[Work instructions]: Please pick out every line of the material below that contains the string "height", and copy each of those lines. Case counts.

[Input rows]:
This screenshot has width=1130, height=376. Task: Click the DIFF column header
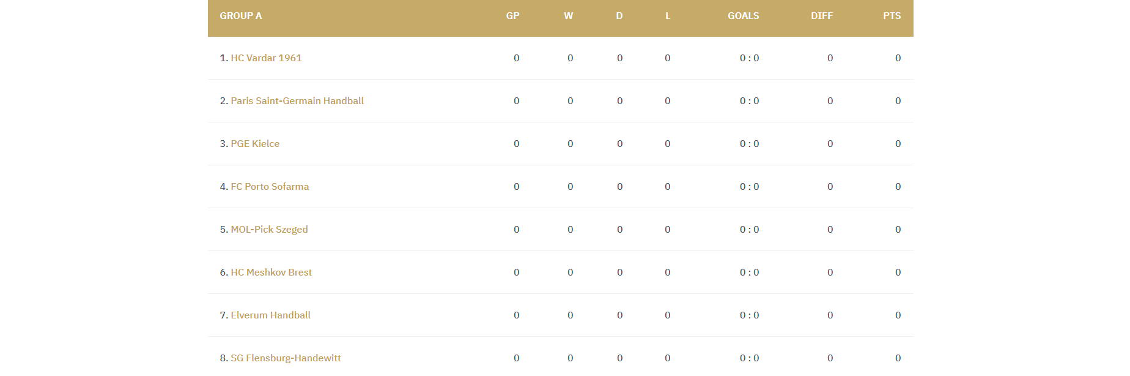click(822, 16)
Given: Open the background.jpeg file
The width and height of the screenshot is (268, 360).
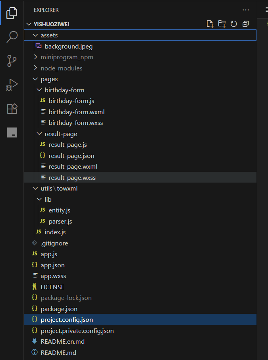Looking at the screenshot, I should pos(68,46).
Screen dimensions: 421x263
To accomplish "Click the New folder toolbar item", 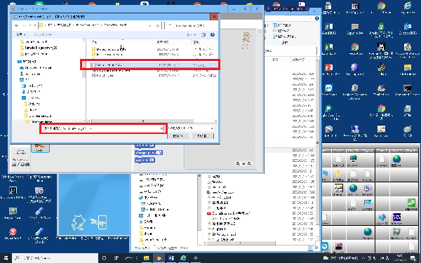I will click(x=42, y=34).
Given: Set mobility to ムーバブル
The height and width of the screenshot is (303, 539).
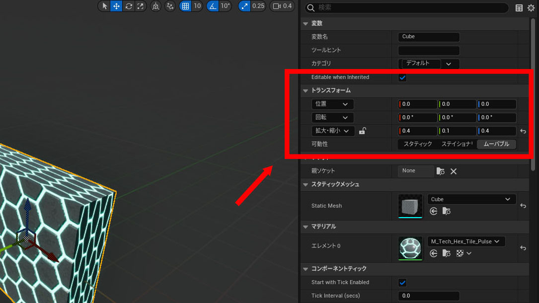Looking at the screenshot, I should pyautogui.click(x=496, y=144).
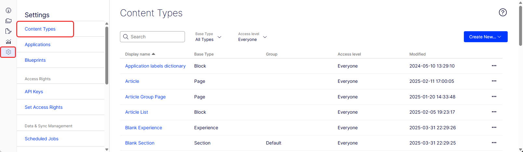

[Reply]:
This screenshot has width=1130, height=376. Task: Click the DIFF column header
The width and height of the screenshot is (268, 360).
The height and width of the screenshot is (303, 539).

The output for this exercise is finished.